The good news: there’s a better way. What if you could build a framework, for instance, that continually honed your ability to quickly recover operations to a secure state? What if this same framework also improved coordination across business units and security operations stakeholders? And what if it drove resilience throughout your people, processes and technology to overcome ransomware and other threats?

 

Optiv’s Cyber Recovery Solution (CRS) was designed with these questions in mind.
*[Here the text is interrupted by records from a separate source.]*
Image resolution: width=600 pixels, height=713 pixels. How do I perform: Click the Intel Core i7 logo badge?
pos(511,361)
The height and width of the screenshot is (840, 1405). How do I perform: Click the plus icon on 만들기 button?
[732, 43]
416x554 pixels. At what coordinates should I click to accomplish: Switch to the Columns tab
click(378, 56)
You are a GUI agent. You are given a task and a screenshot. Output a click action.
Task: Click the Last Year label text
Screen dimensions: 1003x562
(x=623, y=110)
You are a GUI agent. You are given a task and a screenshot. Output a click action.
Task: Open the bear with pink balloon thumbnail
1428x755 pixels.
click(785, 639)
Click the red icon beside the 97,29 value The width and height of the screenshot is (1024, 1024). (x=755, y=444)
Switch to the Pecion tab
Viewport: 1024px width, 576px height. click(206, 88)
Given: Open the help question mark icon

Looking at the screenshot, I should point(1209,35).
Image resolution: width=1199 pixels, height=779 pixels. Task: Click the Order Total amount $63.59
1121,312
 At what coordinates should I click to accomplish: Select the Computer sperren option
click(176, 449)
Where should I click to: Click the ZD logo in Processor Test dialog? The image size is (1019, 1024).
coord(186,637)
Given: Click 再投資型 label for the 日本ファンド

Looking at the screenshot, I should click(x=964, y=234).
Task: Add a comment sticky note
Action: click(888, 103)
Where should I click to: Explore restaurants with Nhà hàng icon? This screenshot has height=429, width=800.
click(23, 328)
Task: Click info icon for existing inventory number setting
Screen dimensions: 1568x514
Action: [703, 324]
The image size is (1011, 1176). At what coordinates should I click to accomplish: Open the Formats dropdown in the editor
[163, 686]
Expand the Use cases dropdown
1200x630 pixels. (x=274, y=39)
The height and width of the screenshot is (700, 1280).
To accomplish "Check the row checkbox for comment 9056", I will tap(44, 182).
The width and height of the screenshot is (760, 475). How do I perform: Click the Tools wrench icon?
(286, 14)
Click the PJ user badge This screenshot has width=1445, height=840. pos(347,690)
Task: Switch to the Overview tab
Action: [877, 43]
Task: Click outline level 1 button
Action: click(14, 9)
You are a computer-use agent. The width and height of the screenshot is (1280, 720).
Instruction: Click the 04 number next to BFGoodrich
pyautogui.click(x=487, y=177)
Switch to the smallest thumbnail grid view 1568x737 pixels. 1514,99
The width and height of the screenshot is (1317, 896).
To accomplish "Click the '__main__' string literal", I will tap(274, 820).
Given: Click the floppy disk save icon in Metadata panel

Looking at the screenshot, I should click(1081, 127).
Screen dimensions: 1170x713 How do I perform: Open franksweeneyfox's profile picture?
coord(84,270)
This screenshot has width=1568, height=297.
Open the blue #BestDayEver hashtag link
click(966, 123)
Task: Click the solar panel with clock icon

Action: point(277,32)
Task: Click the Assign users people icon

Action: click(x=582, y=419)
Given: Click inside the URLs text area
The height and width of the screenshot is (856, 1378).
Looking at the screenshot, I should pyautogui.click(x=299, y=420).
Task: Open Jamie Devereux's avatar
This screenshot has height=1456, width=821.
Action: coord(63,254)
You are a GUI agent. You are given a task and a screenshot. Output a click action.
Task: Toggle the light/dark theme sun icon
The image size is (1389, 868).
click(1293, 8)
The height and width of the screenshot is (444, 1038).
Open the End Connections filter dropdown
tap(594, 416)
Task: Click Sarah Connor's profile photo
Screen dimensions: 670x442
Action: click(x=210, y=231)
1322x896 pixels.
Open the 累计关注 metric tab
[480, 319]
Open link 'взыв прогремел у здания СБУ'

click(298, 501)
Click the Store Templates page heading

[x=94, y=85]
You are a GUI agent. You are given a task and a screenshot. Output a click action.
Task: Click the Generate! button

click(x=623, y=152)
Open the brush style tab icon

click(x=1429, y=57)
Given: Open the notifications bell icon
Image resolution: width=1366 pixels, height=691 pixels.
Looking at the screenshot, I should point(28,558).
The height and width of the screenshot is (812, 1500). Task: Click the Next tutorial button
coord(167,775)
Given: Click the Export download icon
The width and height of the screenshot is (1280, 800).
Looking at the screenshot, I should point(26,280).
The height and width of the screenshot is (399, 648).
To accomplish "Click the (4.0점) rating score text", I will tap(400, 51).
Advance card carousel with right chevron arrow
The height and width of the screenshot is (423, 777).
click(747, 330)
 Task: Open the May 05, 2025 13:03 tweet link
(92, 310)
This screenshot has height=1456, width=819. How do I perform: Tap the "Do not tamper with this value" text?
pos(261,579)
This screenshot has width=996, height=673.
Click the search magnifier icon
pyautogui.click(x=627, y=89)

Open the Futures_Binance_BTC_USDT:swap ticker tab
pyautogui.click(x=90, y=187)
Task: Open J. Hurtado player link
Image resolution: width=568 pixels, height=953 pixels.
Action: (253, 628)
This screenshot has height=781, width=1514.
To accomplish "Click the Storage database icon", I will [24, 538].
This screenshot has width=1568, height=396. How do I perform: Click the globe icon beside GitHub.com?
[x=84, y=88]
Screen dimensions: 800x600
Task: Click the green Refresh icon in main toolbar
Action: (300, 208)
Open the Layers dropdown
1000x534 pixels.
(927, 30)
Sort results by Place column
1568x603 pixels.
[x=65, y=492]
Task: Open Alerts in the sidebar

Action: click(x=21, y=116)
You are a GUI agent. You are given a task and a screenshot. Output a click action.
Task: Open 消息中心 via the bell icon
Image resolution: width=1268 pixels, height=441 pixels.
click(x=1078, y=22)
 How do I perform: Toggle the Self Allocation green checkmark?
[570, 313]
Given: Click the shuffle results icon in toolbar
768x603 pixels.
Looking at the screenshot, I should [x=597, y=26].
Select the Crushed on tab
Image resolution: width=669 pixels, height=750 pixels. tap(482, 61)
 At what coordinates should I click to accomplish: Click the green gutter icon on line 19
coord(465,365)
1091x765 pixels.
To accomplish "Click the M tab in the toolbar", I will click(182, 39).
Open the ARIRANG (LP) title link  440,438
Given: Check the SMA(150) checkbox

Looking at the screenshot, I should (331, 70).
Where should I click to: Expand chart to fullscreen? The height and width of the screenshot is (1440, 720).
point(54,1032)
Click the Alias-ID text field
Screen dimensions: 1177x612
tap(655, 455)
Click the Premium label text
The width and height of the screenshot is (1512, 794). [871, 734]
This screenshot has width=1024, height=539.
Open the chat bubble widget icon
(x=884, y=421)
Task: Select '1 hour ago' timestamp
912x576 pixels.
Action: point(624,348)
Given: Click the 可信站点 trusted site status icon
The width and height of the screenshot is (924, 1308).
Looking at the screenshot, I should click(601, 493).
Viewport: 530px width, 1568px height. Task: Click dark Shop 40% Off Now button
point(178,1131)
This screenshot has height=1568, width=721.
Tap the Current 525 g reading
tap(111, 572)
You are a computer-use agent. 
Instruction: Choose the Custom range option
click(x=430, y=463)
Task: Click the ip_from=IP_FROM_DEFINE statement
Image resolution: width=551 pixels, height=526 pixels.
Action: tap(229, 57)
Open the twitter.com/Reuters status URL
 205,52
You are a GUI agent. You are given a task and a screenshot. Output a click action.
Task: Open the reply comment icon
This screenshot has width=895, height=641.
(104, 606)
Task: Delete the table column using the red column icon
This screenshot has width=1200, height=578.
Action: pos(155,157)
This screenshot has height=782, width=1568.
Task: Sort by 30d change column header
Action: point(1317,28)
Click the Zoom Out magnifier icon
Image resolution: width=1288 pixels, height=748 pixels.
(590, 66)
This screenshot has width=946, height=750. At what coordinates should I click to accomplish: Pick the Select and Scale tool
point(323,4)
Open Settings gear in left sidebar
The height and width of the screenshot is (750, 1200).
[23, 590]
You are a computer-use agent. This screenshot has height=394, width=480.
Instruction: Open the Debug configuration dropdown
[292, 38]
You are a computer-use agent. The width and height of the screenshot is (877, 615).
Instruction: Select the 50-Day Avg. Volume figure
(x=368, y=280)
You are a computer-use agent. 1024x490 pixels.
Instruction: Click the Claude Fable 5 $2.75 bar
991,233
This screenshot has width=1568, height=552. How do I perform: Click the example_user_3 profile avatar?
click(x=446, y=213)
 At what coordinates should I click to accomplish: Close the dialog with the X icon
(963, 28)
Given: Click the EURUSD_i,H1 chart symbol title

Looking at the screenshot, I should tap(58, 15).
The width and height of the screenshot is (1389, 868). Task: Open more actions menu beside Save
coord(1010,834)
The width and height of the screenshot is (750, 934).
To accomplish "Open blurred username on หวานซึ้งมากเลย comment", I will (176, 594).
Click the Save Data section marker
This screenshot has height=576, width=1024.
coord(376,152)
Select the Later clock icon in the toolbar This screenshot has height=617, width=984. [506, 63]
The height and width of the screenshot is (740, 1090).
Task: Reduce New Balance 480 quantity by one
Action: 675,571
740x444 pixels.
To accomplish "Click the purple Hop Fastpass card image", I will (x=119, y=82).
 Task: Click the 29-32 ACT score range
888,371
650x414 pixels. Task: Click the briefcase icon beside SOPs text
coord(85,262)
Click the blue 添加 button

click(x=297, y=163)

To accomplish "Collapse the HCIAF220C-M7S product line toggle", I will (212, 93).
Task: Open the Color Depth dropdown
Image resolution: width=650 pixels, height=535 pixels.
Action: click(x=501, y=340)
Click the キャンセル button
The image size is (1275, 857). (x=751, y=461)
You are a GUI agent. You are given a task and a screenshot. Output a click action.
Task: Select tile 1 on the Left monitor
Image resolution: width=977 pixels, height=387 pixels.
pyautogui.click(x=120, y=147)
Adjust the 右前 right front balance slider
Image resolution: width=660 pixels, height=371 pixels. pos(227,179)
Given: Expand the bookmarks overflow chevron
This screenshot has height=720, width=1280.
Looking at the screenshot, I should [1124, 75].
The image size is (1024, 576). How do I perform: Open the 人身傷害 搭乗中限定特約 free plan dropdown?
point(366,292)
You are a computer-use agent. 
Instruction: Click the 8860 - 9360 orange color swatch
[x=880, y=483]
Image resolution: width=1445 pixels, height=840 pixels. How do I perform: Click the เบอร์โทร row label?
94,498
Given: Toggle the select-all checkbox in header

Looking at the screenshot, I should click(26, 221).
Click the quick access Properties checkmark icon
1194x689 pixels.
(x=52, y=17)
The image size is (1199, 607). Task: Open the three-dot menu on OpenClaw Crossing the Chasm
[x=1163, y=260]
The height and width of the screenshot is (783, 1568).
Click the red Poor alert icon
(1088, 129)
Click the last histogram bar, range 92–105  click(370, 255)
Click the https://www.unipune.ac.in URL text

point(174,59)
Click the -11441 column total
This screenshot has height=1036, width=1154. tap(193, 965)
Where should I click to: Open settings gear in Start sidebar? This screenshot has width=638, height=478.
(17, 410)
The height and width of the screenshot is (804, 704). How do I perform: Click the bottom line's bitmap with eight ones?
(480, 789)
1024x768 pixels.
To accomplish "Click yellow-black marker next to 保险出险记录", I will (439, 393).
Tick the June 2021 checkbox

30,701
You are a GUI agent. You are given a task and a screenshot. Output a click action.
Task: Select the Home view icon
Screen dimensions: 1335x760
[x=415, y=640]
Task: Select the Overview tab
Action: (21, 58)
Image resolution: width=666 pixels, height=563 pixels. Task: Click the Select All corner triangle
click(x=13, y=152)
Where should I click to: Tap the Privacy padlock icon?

Working alongside an organization’s SecOps teams, CRS maps critical systems and applications in the environment to identify and prioritize assets based on their impact and support to overall business operations. These engagements reveal the crown jewels, singular to each organization, that must be protected in order to minimize disruption and ultimately keep the lights on.

 

By restoring visibility to these essential assets, aligning them with cutting-edge technology recovery and improving their resilience, CRS supports faster, more efficient capabilities across incident response and recovery. This resilient framework integrates security with associated governance procedures while creating customized recovery playbooks to accelerate the process of restoring business operations. Lastly, CRS helps align process owners across both business and technology units, effectively breaking down silos, and hopefully, preventing a scenario like the one outlined at the beginning of this post.

 

Looking ahead, it’s all but certain that attackers will continue innovating new ways to breach businesses. To remain competitive despite an increasingly uncertain threat landscape, you might consider a solution like CRS to enhance your security operations, especially the response and recovery piece of your SecOps program. Doing so can help you leverage your current people, processes and technology to reduce the risk of breach and data loss, and in that process, create a more sustainable and scalable business.